Höganäs Keramik began its manufacturing operations in 1909. It is now a design company and a part of Iittala Group, which is also known for BodaNova, Rörstrand and Iittala design brands.

The company's range includes stoneware from Höganäs Keramik, cutlery, glass, serving products from BodaNova and porcelain tableware from Rörstrand.

== History ==
The company was founded in 1909 and was originally called Andersson & Johansson's Pottery Factory. Sigfrid Johansson was glazier and colleague Karl Andersson was master turner. The production of ceramics in earthenware was initially conducted in rather modest forms, but already after five years - 1914 - it was possible to participate in the Baltic exhibition in Malmö. During the 1920s, the factory was expanded to accommodate five turntables. Since Höganäs AB in 1926 switched completely to stoneware production, it was possible to take over their premises for pottery production. During the 1930s came the first own collections. They now began to manufacture various refractory products for trade, including ashtrays with red glaze.

What to work on >>
1: For each statement, answer yes or no on whether it agrees with the Höganäs Keramik text, and quote the words from the text that decide it. (a) The company was first named Andersson & Johansson's Pottery Factory. (b) Karl Andersson worked as the glazier. (c) In the 1920s the factory was expanded to hold ten turntables.
2: Resume the Höganäs Keramik text with new sentences that pick up after its last one.
The data has nothing to do with the Höganäs Keramik text.

Collected data >>

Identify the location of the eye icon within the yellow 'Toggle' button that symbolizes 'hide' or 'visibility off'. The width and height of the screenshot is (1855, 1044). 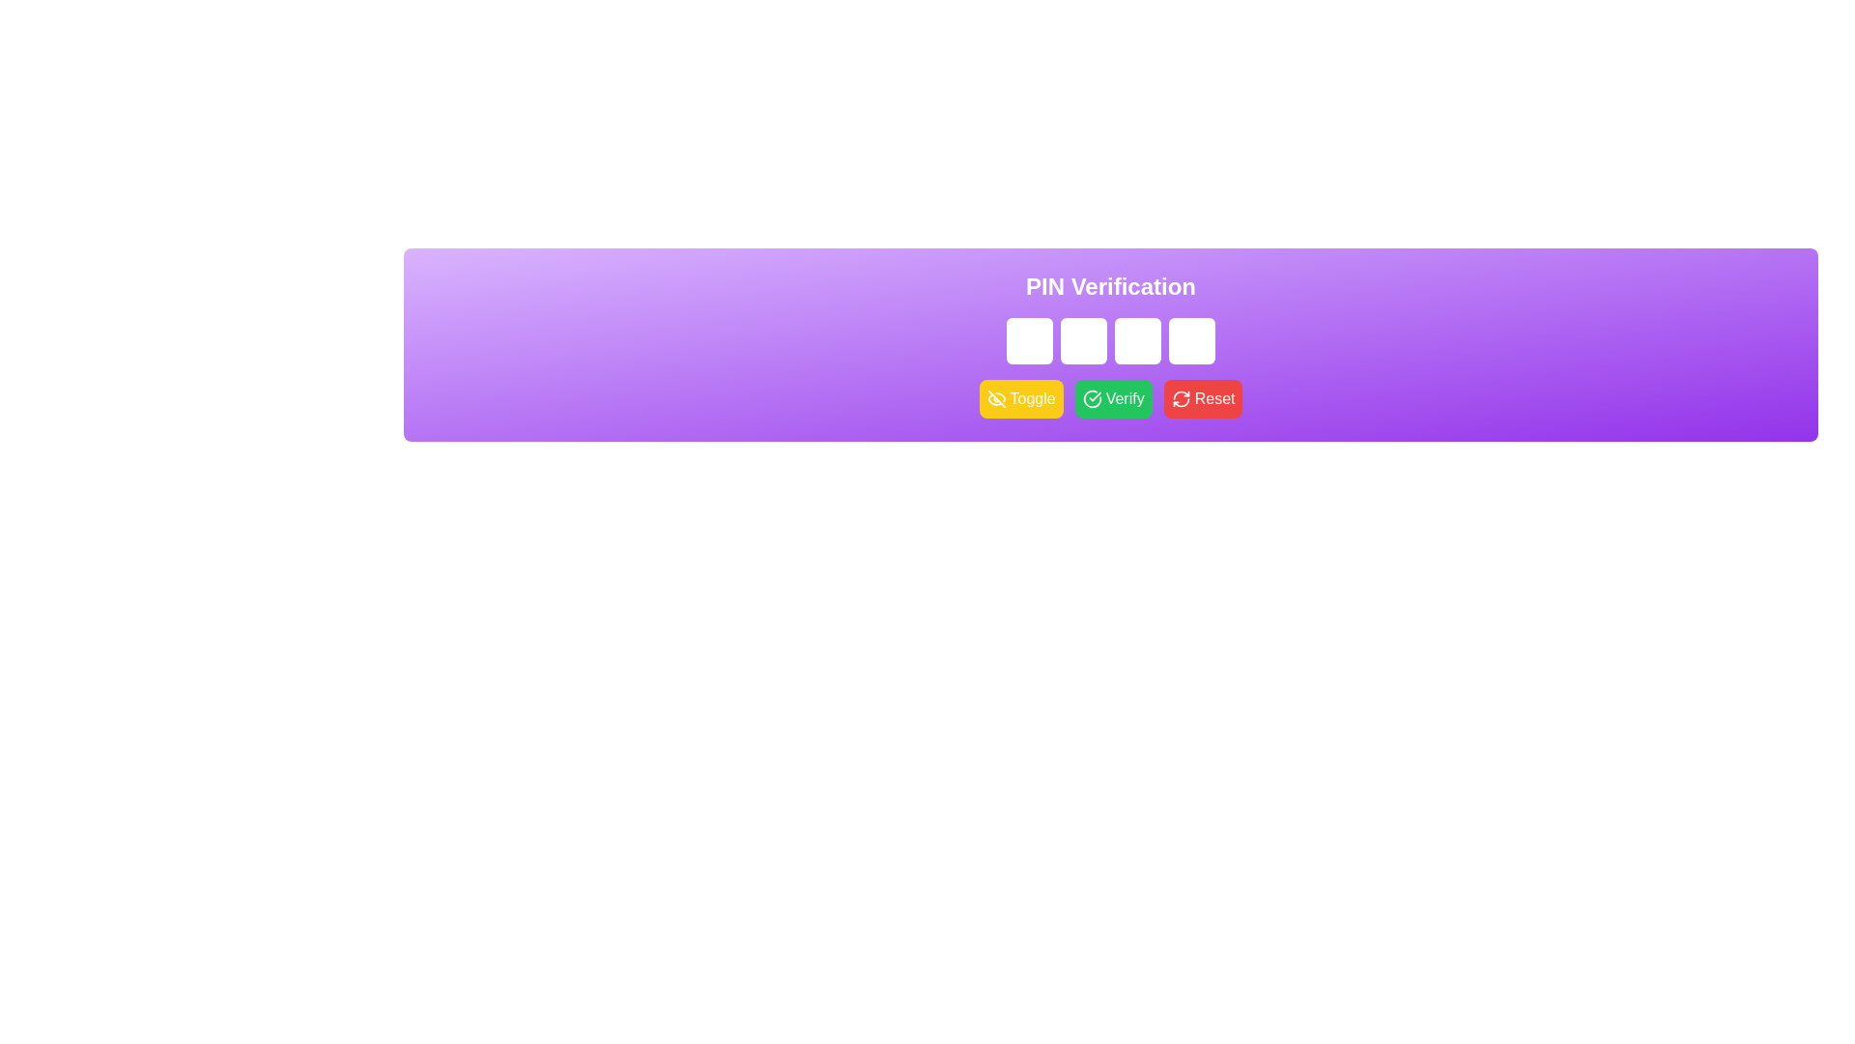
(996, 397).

Answers to the tasks >>
1:
(a) Yes: "was originally called Andersson & Johansson's Pottery Factory"
(b) No: "Sigfrid Johansson was glazier and colleague Karl Andersson was master turner"
(c) No: "the factory was expanded to accommodate five turntables"

2:
A factory twice the size was taken into use in the 1940s, and in 1948 the business was transformed into a limited company. Molds, pots and pans became increasingly common elements in the range. During the exhibition H55 in Helsingborg, the ceramic series Old Höganäs was launched, inspired by the light lead-glazed goods from Höganäsbolaget. During this time, several well-known artists are also associated with the factory, including John Andersson, Signe Persson-Melin and Hertha Bengtsson.